Last night, as Toddler Grundy snoozed in her crib and the vines swayed gently in the evening sun, Lauren and I settled onto Chateau Grundy's sofa to watch the first episode of Season 3 of the Game of Thrones spin-off, House of the Dragon.
After two seasons of
this tripe already, I can safely say that House of the Dragon is not my cup of tea.
It wasn't long before I started daydreaming. And as the medieval waffle dragged on, I slipped deeper & deeper into my reverie.
All of a sudden I
found myself perched on a throne, clasping a sword and keeping a beady eye on my loyal subjects. I had become The Buddha of Banking, First of His Name, King of the Daily Email, Sultan of Subscribers, His Fully Coach-Mad Excellency.
A warrior approached.
She knelt before me and spoketh thus:
Hark Your Royal Buddhaness. I come before you seeking guidance.
I replied:
What troubleth you, young
swordswoman?
Then she confessed:
One day, many moons from now, I would like to rule over the Land of the Busy Bees whilst casting many spells,
dwelling in a magnificent castle, joy-riding my dragon and chomping on extravagant feasts.
Yet I do worry. My heart is burdened with doubts and uncertainties.
I fear my path may be filled with treacherous obstacles, cunning adversaries, back-stabbing and castle politics.
I wonder if it's worth sacrificing the simpler joys of life for status and grandeur. And doubts doth linger that true
fulfilment lies beyond the realm of power and prestige.
Enlighten me, Buddha of Banking. Am I sipping from a poisoned goblet? I doth humbly seek your counsel.
I paused, breathed deeply and began my reply:
Kneel no more, young warrior. You have come to the right place. I can tell the burdens of sovereignty weigh heavy on…
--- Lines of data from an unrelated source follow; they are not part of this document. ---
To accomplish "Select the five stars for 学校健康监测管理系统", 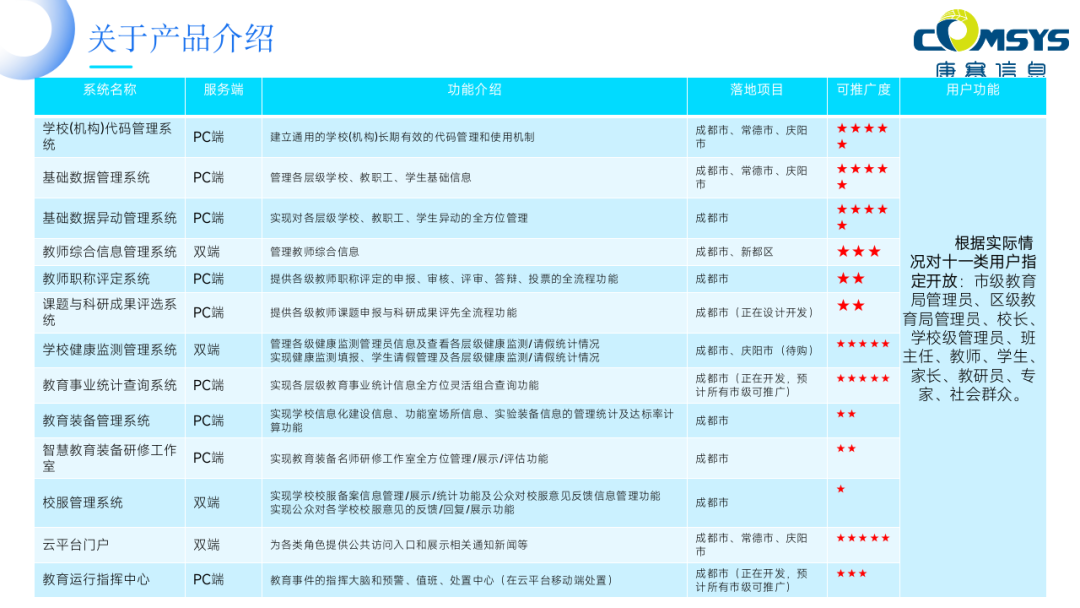I will [x=863, y=344].
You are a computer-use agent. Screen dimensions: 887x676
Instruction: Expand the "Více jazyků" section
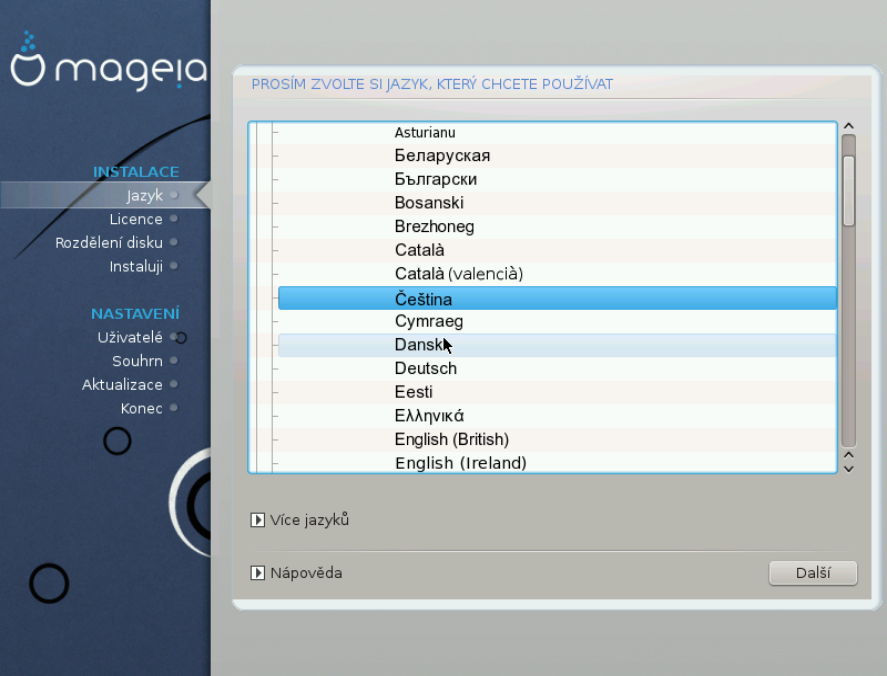[x=310, y=520]
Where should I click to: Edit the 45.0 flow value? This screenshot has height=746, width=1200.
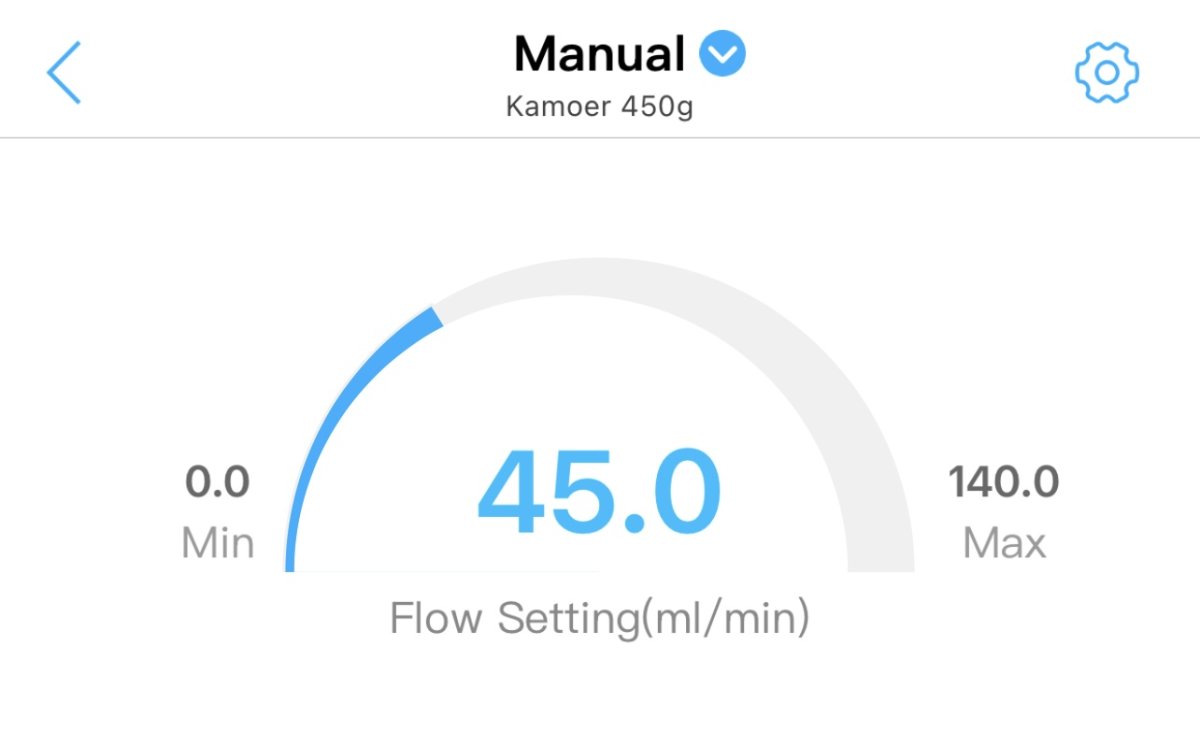click(599, 492)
Before I could finish my sentence, I awoke from my daydream with a jolt.
An ad break had started.
I glanced up at the TV and Bella Hadid glanced back at me, twirling Charlotte Tilbury's Airbrush Flawless Lip Blur enticingly around her cheeks.
The spell was broken. My daydream was over.
But still…
I wonder
what advice I would’ve given that plucky young warrior if Bella Hadid hadn’t so rudely interrupted me.
I think I would've said:
Young
warrior. The poisoned goblet isn't the throne, the back-stabbing or the castle politics. It's believing you need to decide today whether tomorrow will make you happy. You'll never know that. But you can know whether your heart wants the throne today.
And who knows?
Maybe the young swordswoman would ascend the throne, gouging out my eyes and chopping off my head in the process (that would be just my luck).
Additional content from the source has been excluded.